• **WHAT TO DO**
Exact copies of all the records are the expected output.

'''

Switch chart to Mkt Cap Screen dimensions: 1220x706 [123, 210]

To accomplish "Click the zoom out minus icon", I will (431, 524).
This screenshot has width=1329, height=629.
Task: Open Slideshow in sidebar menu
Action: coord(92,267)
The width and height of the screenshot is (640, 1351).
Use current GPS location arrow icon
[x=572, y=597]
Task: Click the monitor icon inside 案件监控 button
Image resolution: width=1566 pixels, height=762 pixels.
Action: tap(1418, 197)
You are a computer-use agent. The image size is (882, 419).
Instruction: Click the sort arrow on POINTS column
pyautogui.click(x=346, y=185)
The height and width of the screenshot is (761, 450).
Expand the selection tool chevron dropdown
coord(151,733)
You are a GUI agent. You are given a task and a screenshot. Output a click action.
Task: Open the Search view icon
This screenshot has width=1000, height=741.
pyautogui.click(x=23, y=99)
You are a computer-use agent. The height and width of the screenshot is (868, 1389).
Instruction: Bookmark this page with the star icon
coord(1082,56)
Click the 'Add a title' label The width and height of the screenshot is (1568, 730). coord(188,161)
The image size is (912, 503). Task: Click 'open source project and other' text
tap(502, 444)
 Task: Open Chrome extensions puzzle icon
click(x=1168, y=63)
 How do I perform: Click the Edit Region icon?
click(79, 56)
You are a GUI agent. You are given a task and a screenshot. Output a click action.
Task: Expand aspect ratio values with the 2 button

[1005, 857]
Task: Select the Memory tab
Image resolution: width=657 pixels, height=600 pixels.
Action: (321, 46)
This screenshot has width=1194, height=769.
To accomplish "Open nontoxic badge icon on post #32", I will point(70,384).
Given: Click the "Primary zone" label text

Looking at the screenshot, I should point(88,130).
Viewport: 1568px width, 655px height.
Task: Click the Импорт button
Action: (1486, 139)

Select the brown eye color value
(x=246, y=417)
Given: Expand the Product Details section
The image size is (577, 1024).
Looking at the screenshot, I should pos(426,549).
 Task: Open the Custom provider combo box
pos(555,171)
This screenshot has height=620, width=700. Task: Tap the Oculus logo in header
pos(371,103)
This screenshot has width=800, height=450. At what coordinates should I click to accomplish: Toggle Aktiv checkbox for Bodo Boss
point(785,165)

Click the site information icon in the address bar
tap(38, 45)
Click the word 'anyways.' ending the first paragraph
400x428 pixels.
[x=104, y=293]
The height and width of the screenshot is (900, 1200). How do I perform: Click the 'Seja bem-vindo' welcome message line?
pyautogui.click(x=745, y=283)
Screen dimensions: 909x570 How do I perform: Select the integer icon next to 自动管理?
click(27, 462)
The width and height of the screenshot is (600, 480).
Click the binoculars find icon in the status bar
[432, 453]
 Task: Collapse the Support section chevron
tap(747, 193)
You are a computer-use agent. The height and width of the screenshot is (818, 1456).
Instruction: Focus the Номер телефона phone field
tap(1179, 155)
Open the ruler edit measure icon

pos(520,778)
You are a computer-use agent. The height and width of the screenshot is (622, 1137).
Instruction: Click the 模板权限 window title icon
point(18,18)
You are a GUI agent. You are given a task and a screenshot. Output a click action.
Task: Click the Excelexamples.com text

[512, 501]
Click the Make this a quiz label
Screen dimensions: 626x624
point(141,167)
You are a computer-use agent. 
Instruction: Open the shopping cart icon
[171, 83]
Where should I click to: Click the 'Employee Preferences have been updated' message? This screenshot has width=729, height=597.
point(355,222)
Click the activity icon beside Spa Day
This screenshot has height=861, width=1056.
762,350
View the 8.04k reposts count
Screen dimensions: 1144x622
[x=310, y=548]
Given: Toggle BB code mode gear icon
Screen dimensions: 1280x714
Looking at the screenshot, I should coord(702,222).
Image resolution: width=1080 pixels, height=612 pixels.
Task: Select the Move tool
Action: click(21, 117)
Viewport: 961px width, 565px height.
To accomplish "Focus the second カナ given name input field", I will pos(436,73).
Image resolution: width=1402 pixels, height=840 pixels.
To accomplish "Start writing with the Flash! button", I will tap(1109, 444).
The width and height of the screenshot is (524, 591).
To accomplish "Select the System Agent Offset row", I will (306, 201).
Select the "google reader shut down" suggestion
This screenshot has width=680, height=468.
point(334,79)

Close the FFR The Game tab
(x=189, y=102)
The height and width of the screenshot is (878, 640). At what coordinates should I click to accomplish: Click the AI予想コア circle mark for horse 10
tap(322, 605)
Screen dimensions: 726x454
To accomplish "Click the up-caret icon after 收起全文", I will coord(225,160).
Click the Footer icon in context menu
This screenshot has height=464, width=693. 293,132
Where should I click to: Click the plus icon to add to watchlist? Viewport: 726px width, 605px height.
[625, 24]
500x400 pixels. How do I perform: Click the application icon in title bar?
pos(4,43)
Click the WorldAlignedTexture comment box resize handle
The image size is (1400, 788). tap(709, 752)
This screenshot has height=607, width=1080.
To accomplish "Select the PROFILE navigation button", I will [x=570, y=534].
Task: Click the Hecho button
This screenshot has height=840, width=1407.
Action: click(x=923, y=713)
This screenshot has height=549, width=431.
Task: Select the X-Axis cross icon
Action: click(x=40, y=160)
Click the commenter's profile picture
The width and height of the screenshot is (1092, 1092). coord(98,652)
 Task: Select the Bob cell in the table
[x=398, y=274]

'''

• **RESPONSE BELOW**
Switch chart to Mkt Cap Screen dimensions: 1220x706 [123, 210]

To accomplish "Click the zoom out minus icon", I will (431, 524).
This screenshot has width=1329, height=629.
Task: Open Slideshow in sidebar menu
Action: coord(92,267)
The width and height of the screenshot is (640, 1351).
Use current GPS location arrow icon
[x=572, y=597]
Task: Click the monitor icon inside 案件监控 button
Image resolution: width=1566 pixels, height=762 pixels.
Action: tap(1418, 197)
You are a computer-use agent. The image size is (882, 419).
Instruction: Click the sort arrow on POINTS column
pyautogui.click(x=346, y=185)
The height and width of the screenshot is (761, 450).
Expand the selection tool chevron dropdown
coord(151,733)
You are a GUI agent. You are given a task and a screenshot. Output a click action.
Task: Open the Search view icon
This screenshot has width=1000, height=741.
pyautogui.click(x=23, y=99)
You are a computer-use agent. The height and width of the screenshot is (868, 1389).
Instruction: Bookmark this page with the star icon
coord(1082,56)
Click the 'Add a title' label The width and height of the screenshot is (1568, 730). coord(188,161)
The image size is (912, 503). Task: Click 'open source project and other' text
tap(502, 444)
 Task: Open Chrome extensions puzzle icon
click(x=1168, y=63)
 How do I perform: Click the Edit Region icon?
click(79, 56)
You are a GUI agent. You are given a task and a screenshot. Output a click action.
Task: Expand aspect ratio values with the 2 button

[1005, 857]
Task: Select the Memory tab
Image resolution: width=657 pixels, height=600 pixels.
Action: (321, 46)
This screenshot has width=1194, height=769.
To accomplish "Open nontoxic badge icon on post #32", I will point(70,384).
Given: Click the "Primary zone" label text

Looking at the screenshot, I should point(88,130).
Viewport: 1568px width, 655px height.
Task: Click the Импорт button
Action: (1486, 139)

Select the brown eye color value
(x=246, y=417)
Given: Expand the Product Details section
The image size is (577, 1024).
Looking at the screenshot, I should pos(426,549).
 Task: Open the Custom provider combo box
pos(555,171)
This screenshot has height=620, width=700. Task: Tap the Oculus logo in header
pos(371,103)
This screenshot has width=800, height=450. At what coordinates should I click to accomplish: Toggle Aktiv checkbox for Bodo Boss
point(785,165)

Click the site information icon in the address bar
tap(38, 45)
Click the word 'anyways.' ending the first paragraph
400x428 pixels.
[x=104, y=293]
The height and width of the screenshot is (900, 1200). How do I perform: Click the 'Seja bem-vindo' welcome message line?
pyautogui.click(x=745, y=283)
Screen dimensions: 909x570 How do I perform: Select the integer icon next to 自动管理?
click(27, 462)
The width and height of the screenshot is (600, 480).
Click the binoculars find icon in the status bar
[432, 453]
 Task: Collapse the Support section chevron
tap(747, 193)
You are a computer-use agent. The height and width of the screenshot is (818, 1456).
Instruction: Focus the Номер телефона phone field
tap(1179, 155)
Open the ruler edit measure icon

pos(520,778)
You are a computer-use agent. The height and width of the screenshot is (622, 1137).
Instruction: Click the 模板权限 window title icon
point(18,18)
You are a GUI agent. You are given a task and a screenshot. Output a click action.
Task: Click the Excelexamples.com text

[512, 501]
Click the Make this a quiz label
Screen dimensions: 626x624
point(141,167)
You are a computer-use agent. 
Instruction: Open the shopping cart icon
[171, 83]
Where should I click to: Click the 'Employee Preferences have been updated' message? This screenshot has width=729, height=597.
point(355,222)
Click the activity icon beside Spa Day
This screenshot has height=861, width=1056.
762,350
View the 8.04k reposts count
Screen dimensions: 1144x622
[x=310, y=548]
Given: Toggle BB code mode gear icon
Screen dimensions: 1280x714
Looking at the screenshot, I should coord(702,222).
Image resolution: width=1080 pixels, height=612 pixels.
Task: Select the Move tool
Action: click(21, 117)
Viewport: 961px width, 565px height.
To accomplish "Focus the second カナ given name input field", I will pos(436,73).
Image resolution: width=1402 pixels, height=840 pixels.
To accomplish "Start writing with the Flash! button", I will tap(1109, 444).
The width and height of the screenshot is (524, 591).
To accomplish "Select the System Agent Offset row", I will (306, 201).
Select the "google reader shut down" suggestion
This screenshot has width=680, height=468.
point(334,79)

Close the FFR The Game tab
(x=189, y=102)
The height and width of the screenshot is (878, 640). At what coordinates should I click to accomplish: Click the AI予想コア circle mark for horse 10
tap(322, 605)
Screen dimensions: 726x454
To accomplish "Click the up-caret icon after 收起全文", I will coord(225,160).
Click the Footer icon in context menu
This screenshot has height=464, width=693. 293,132
Where should I click to: Click the plus icon to add to watchlist? Viewport: 726px width, 605px height.
[625, 24]
500x400 pixels. How do I perform: Click the application icon in title bar?
pos(4,43)
Click the WorldAlignedTexture comment box resize handle
The image size is (1400, 788). tap(709, 752)
This screenshot has height=607, width=1080.
To accomplish "Select the PROFILE navigation button", I will [x=570, y=534].
Task: Click the Hecho button
This screenshot has height=840, width=1407.
Action: click(x=923, y=713)
This screenshot has height=549, width=431.
Task: Select the X-Axis cross icon
Action: click(x=40, y=160)
Click the commenter's profile picture
The width and height of the screenshot is (1092, 1092). coord(98,652)
 Task: Select the Bob cell in the table
[x=398, y=274]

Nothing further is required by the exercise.